## Text passage
Awareness – our mind and consciousness

These are preliminary reflections on the levels of depth we can embrace as we embark on our mindfulness journey. So far I have conceptualized four depths, and there may be more distinctions one can make.

The first level of involvement is one-dimensional. At this initial stage, people are inexperienced and driven by a vision of liberation from their suffering that is supposed to eliminate pain. They are impelled by a mixture of curiosity and a collection of fantasies about the potential benefits of mindfulness. Meditation is seen as a relaxation practice that increases comfort and wellbeing, and when this idea does not last, people think they are not good at meditating. Neurobiologically this could be seen as the ‘red light’ phase, where the benefits from an awareness of the importance of slowing down and relaxation are appreciated, but much rewiring of the brain is not to be expected. People remain within their comfort zone without challenging their conditionings much, thus still very much caught into their red stress zones whenever it arises. Attempts at spreading the word can get more people curious about the practice and invite them to come and get a taste of it, but deeper and more longstanding results are not to be expected. Most people who attend our Mindfulness-Based Stress Reduction Programs (MBSRP) belong to this category, and will either remain at this level afterward, or proceed to the next level, if they become really serious about making their practice and what the program teaches into a way of life.

The second, two-dimensional level of involvement often begins during people’s involvement in the MBSRP. The new dimension that opens up here is the realization that mindfulness practice is not about getting away from pain and making things better, but that quite in the contrary the only way towards liberation from suffering has to lead through inevitable pain. People start realizing the importance of learning how to befriend pain as an important source of information and wisdom, they accept the fact that things will likely first get worse before they can get better, and they begin to distinguish inevitable pain from optional suffering. This is the growth process people are invited to engage in during the MBSRPs. It is a very difficult step to take and a large number of people do not stick through this phase for very long. Neurobiologically this would be the ‘orange light’ phase, where major brain rewiring takes place during the time people really engage in the practice, but the gains will not be permanent unless one moves to the next phase. Attempts at spreading the word from this perspective will be significantly more cautious as people become aware of the difficulties involved. However, because of the hard work put into this phase usually over a shorter period of time (months), it also lends itself to developing the erroneous conclusion that it is sufficient to become a good mindfulness teacher. With this level of experience, the teaching can only reach a rather formulaic level that leaves students often looking for more somewhere else, particularly that the teacher has not yet explored the illusions of consciousness that only become apparent in the next level.

## Tasks
1: In the mindfulness passage, what neurobiological phase does the second level of involvement correspond to?
2: Resume the mindfulness passage right after its final sentence.
The records that follow were taken from a separate source.

## Data shown
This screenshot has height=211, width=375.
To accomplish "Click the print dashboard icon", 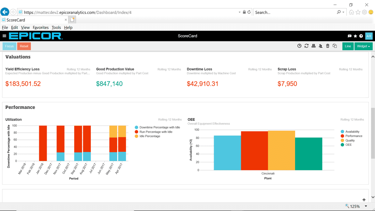I will pyautogui.click(x=314, y=46).

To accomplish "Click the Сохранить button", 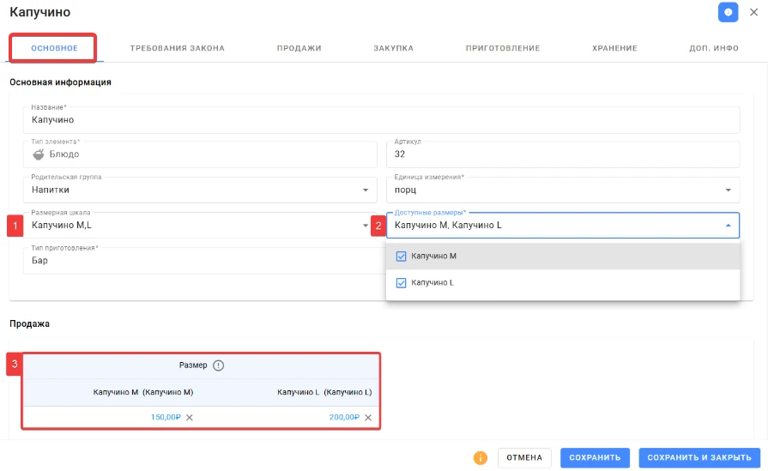I will [595, 458].
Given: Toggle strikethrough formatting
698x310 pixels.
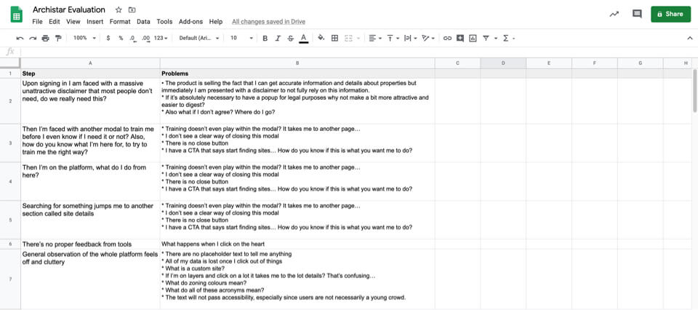Looking at the screenshot, I should 291,38.
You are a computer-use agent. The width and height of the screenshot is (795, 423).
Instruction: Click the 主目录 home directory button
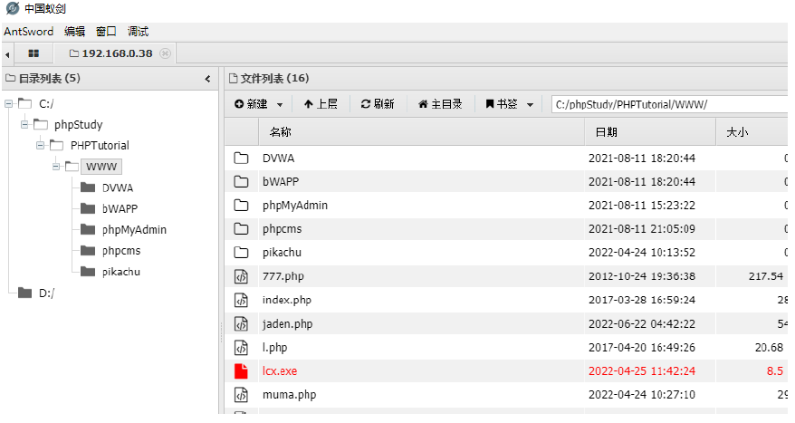coord(440,104)
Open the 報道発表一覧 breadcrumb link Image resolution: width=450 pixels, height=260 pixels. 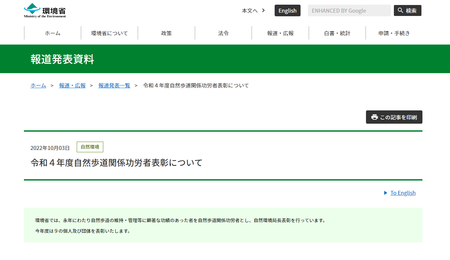(x=114, y=85)
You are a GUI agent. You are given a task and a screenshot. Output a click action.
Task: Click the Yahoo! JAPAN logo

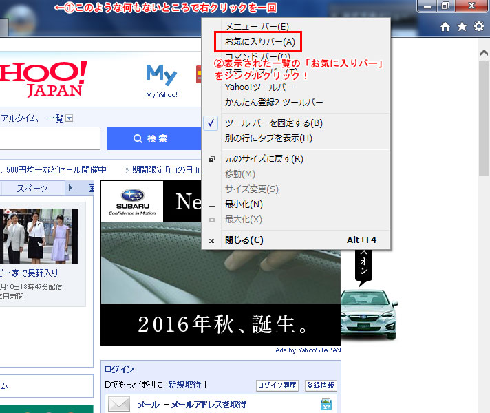pos(43,78)
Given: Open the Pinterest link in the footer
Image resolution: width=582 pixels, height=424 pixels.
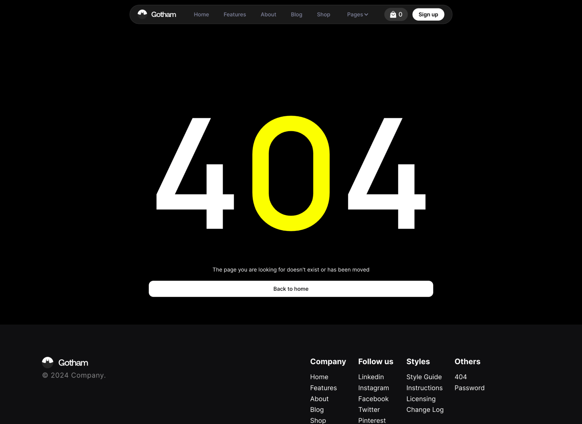Looking at the screenshot, I should point(372,420).
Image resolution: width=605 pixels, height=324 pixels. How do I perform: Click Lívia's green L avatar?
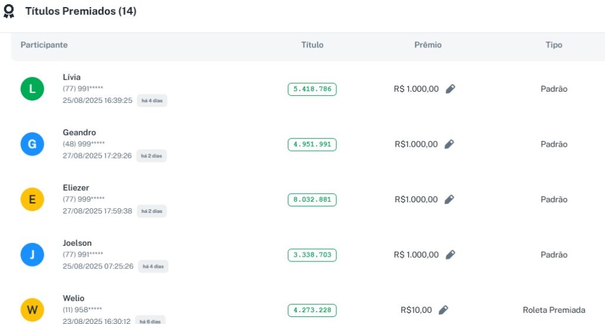(32, 89)
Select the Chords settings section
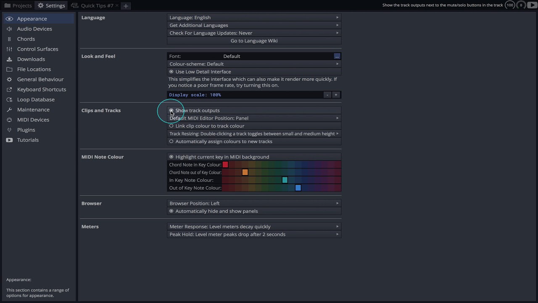The image size is (538, 303). (26, 39)
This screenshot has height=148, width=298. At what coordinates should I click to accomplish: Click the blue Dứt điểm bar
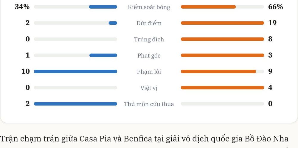coord(113,23)
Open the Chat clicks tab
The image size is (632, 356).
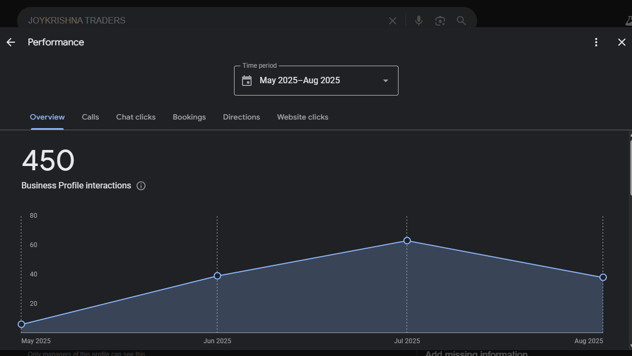[136, 117]
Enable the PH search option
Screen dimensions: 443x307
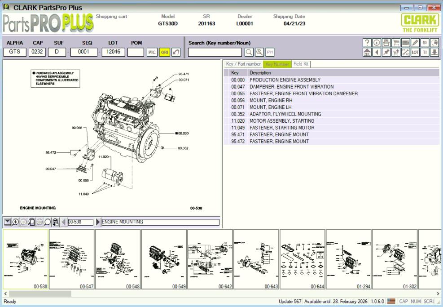point(270,52)
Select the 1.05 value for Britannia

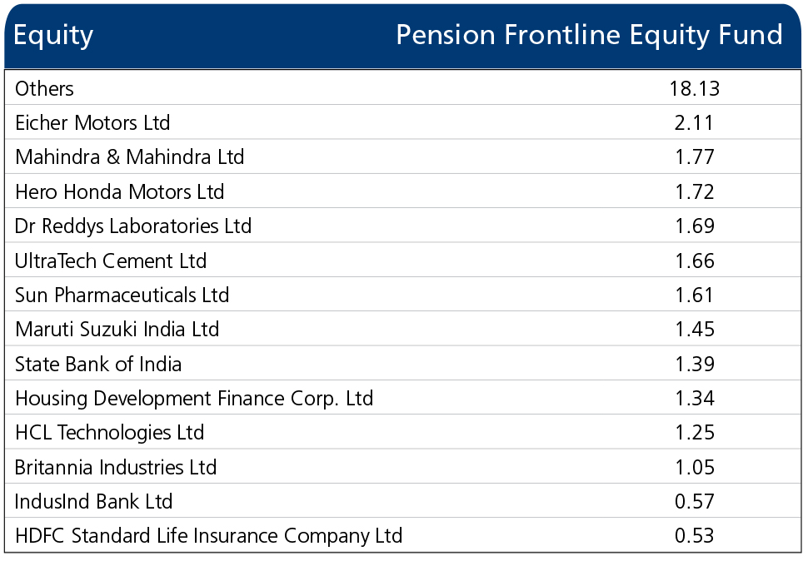tap(694, 467)
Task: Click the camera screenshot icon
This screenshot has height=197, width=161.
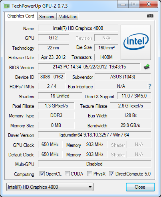Action: pyautogui.click(x=150, y=16)
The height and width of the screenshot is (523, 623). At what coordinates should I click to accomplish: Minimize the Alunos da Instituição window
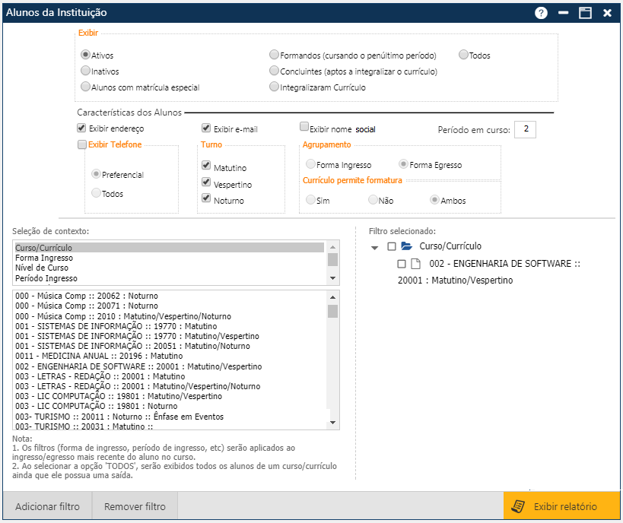pyautogui.click(x=564, y=13)
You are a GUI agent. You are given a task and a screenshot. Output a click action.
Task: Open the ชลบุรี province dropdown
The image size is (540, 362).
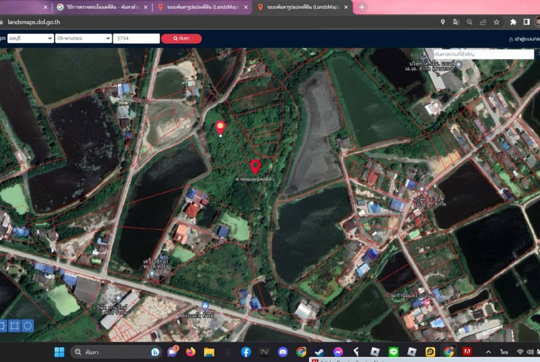[x=30, y=39]
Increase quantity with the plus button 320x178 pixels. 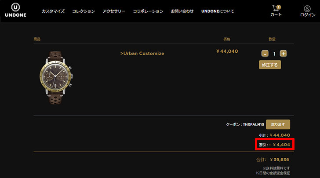284,54
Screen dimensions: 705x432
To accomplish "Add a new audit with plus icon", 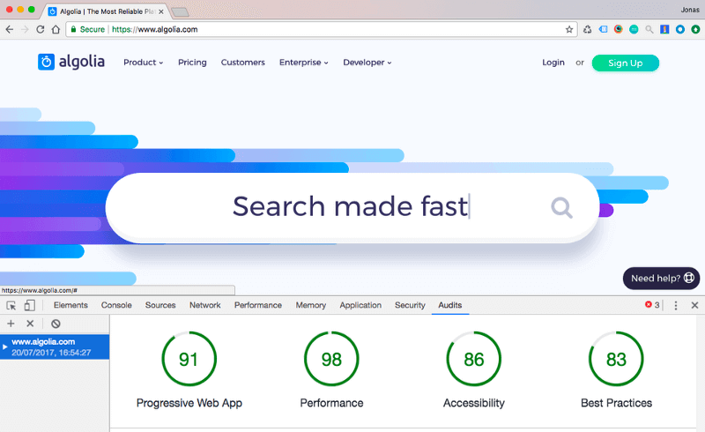I will point(11,324).
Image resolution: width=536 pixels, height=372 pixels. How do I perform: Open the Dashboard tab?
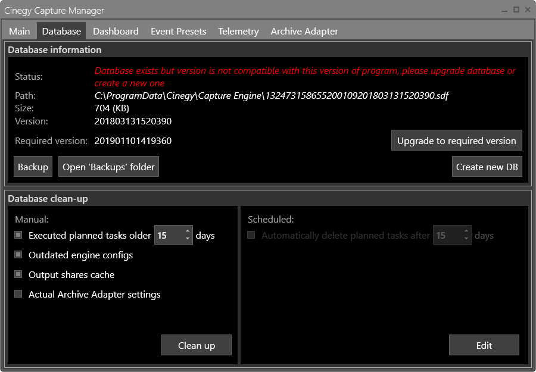pos(116,31)
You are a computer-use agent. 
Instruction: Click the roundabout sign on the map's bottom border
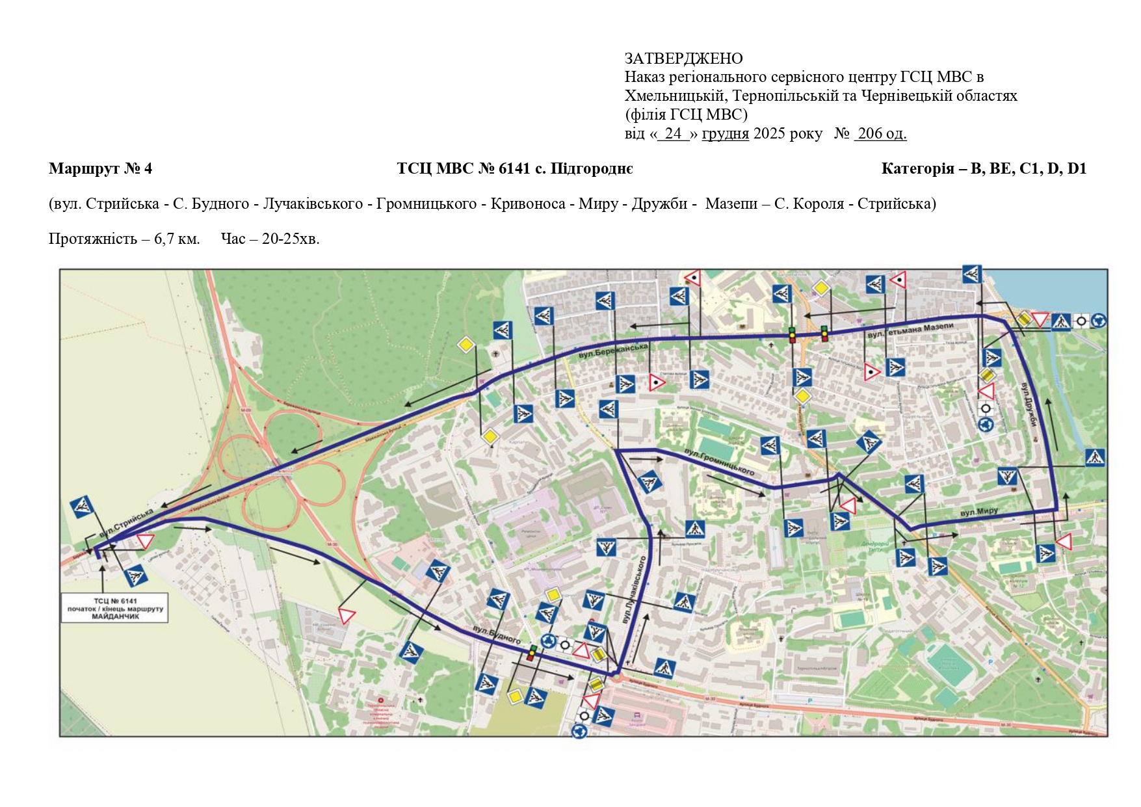point(579,732)
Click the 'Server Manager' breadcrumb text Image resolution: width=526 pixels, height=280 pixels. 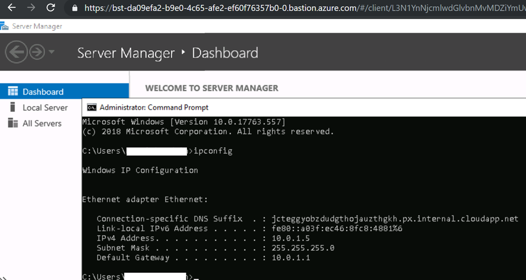pos(126,53)
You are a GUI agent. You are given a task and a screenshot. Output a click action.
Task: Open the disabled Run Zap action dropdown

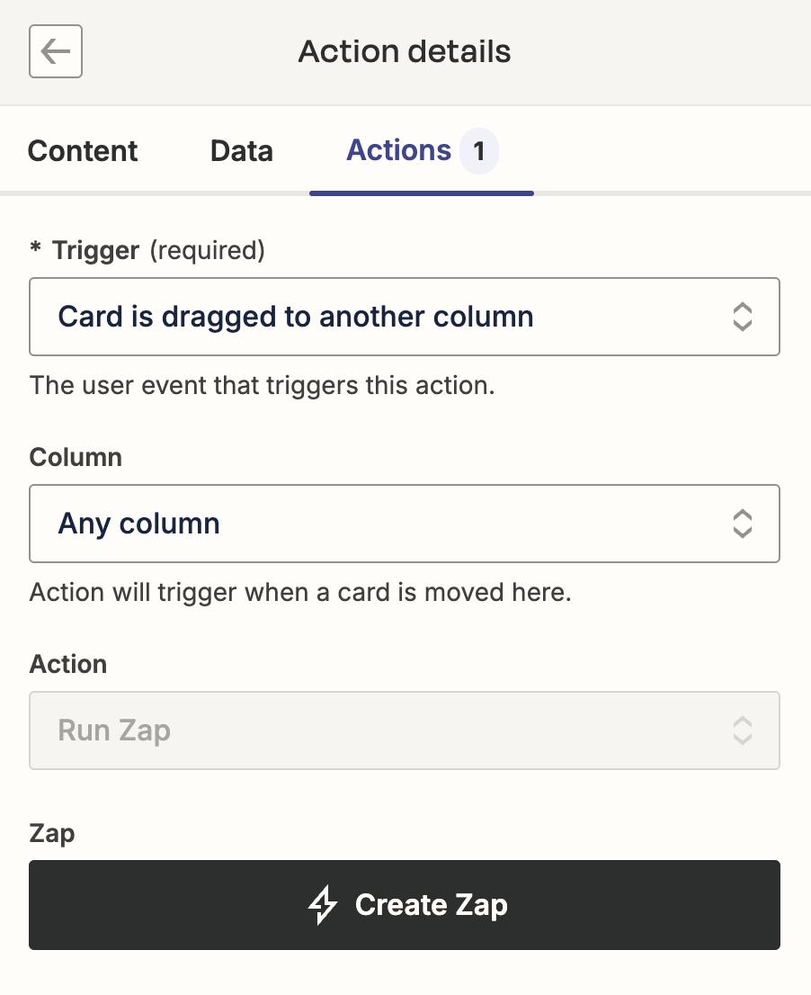(x=405, y=731)
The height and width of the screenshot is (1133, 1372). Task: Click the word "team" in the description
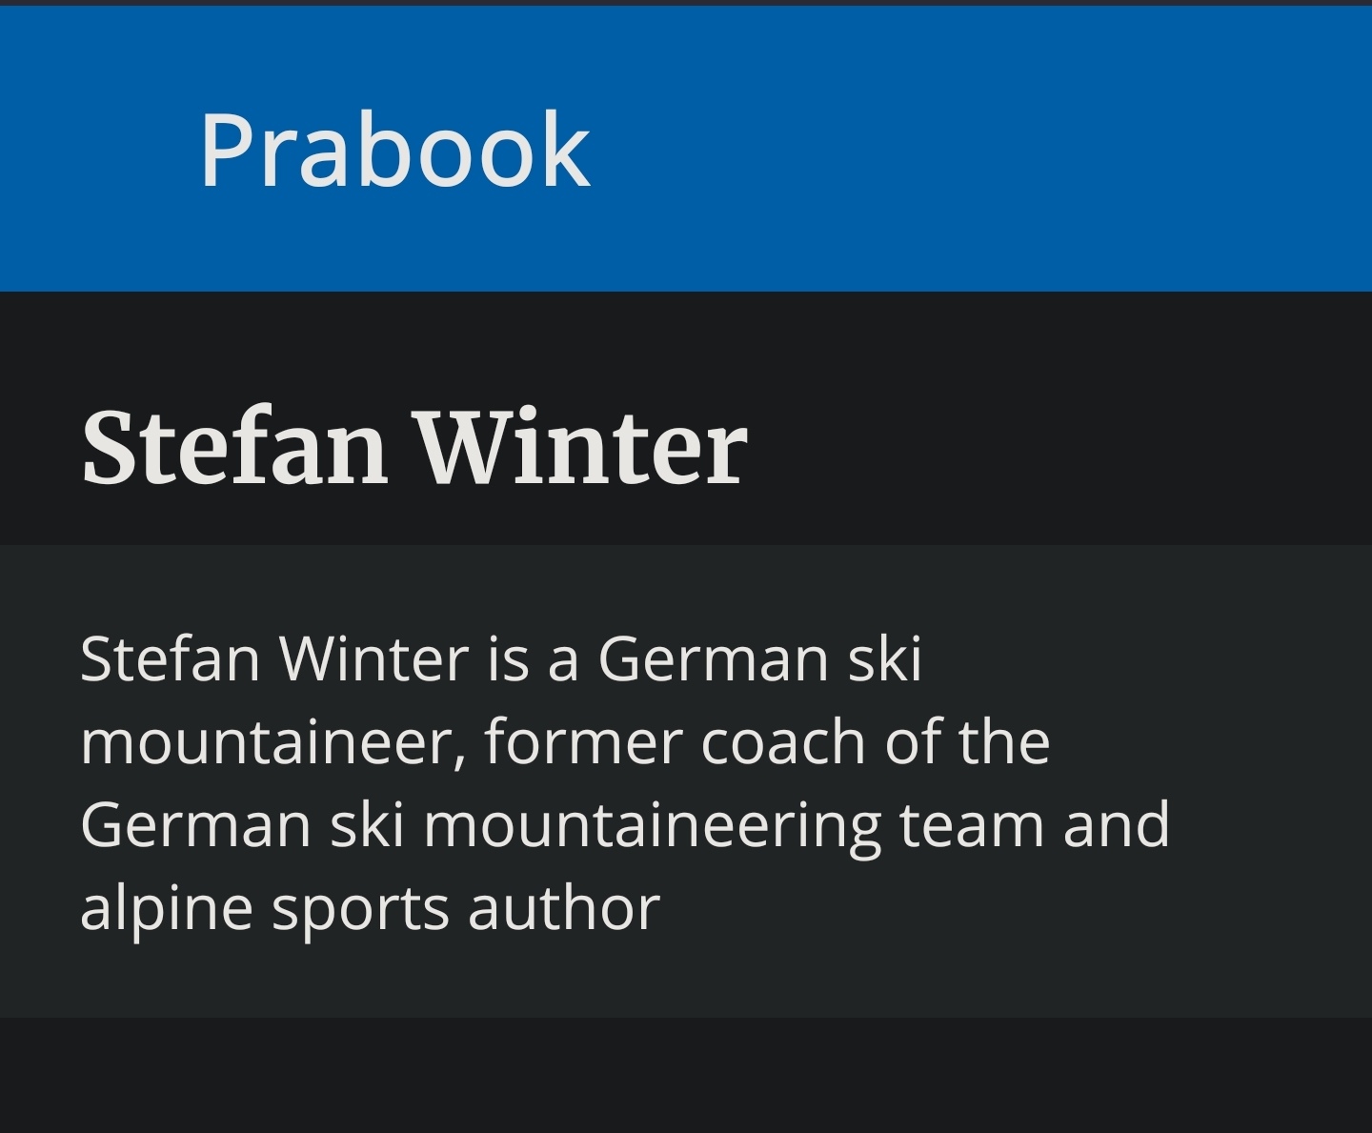click(971, 825)
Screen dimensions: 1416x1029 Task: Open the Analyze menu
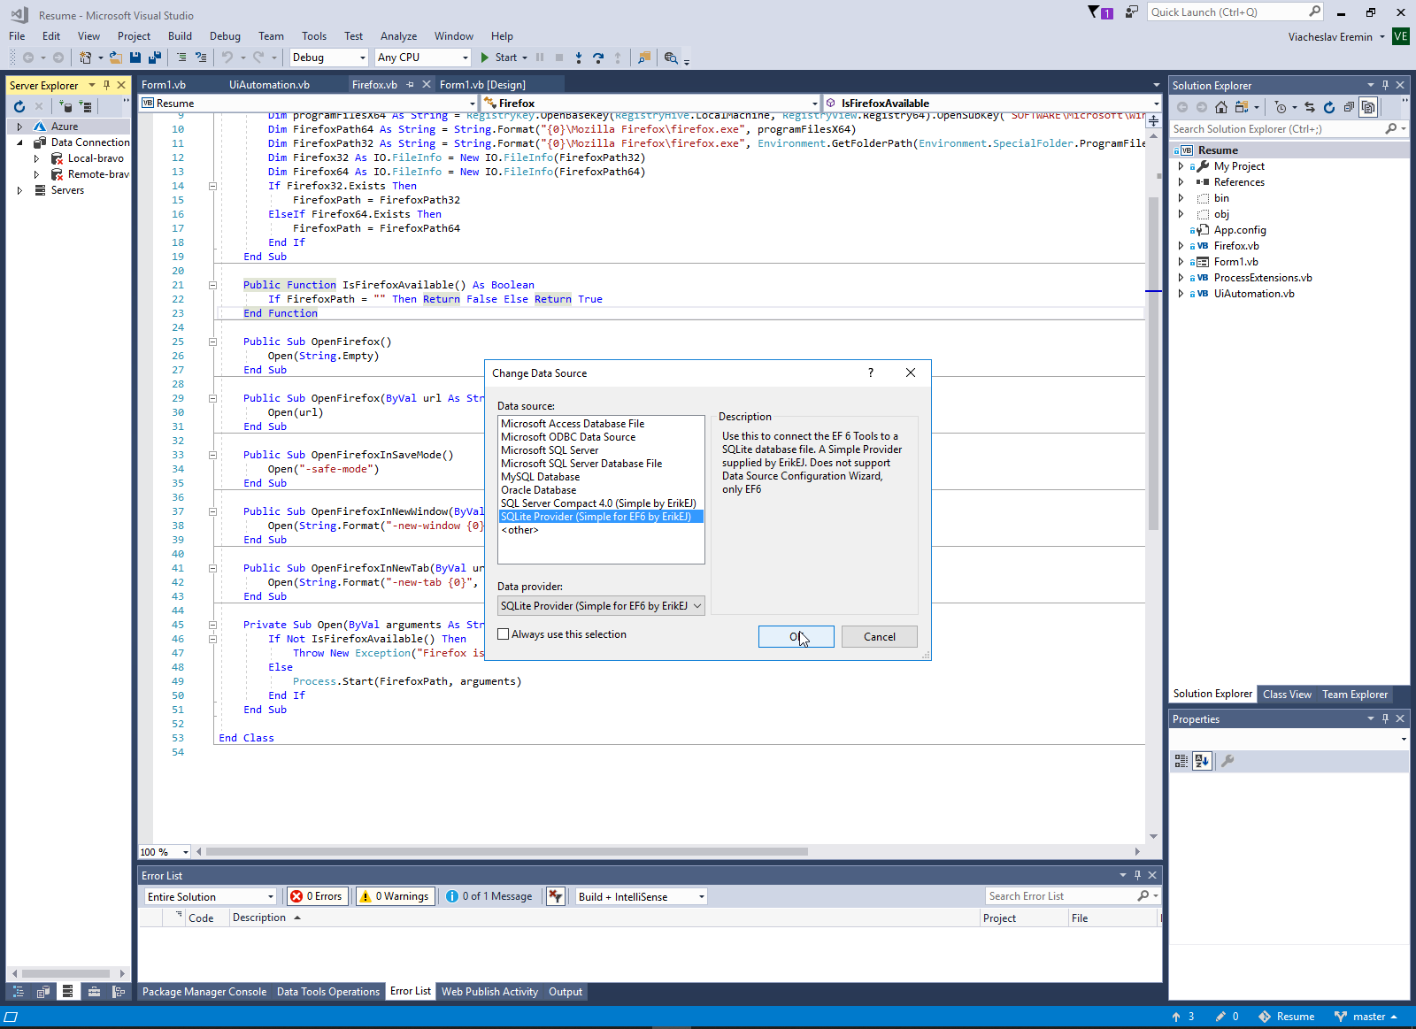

## List of answers
1: The ‘orange light’ phase.

2:
The third level of involvement is three-dimensional. The new dimension that opens up here is the transcendence of pleasure and pain as a preoccupation, allowing the practitioner to begin to investigate the many ways illusions and distorted views about reality are constructed by our mind and consciousness. This does not mean that pain and pleasure are not experienced anymore, but that they are seen as inevitable manifestations of embodiment towards which no resistance needs to be deployed. At this level, the challenges of the previous level are expected as a matter of course and peace independent from circumstance becomes a tangible experience. Neurobiologically major brain rewiring continues while it also gets solidified as a personality trait manifesting as a way of being. I could call this the ‘green light’ zone, while ongoing regular visits to the orange light zone pose no great challenge. At this level, teachers begin to be effective and experienced, able to transmit not just knowledge, but also the non-verbal experience of embodied mindfulness.

The last and fourth level of involvement is four-dimensional. Having explored the illusions of consciousness, non-dual awareness of Being becomes the home we reside in as we face our embodied existence. This is not paradise or any such imaginary world of perfection. It is the realization of reality or suchness at its rawest, simplest and deepest level that provides a sense of nameless and timeless Being beyond the time-bound embodied existence of our bodymind. I am not aware of any known neurobiological correlates of this stage and scientifically we likely know very little about that. Not much can be said about this level since it defies description and transcends the power of words and the mind. What can be said is what it is not, and that would take a whole other article.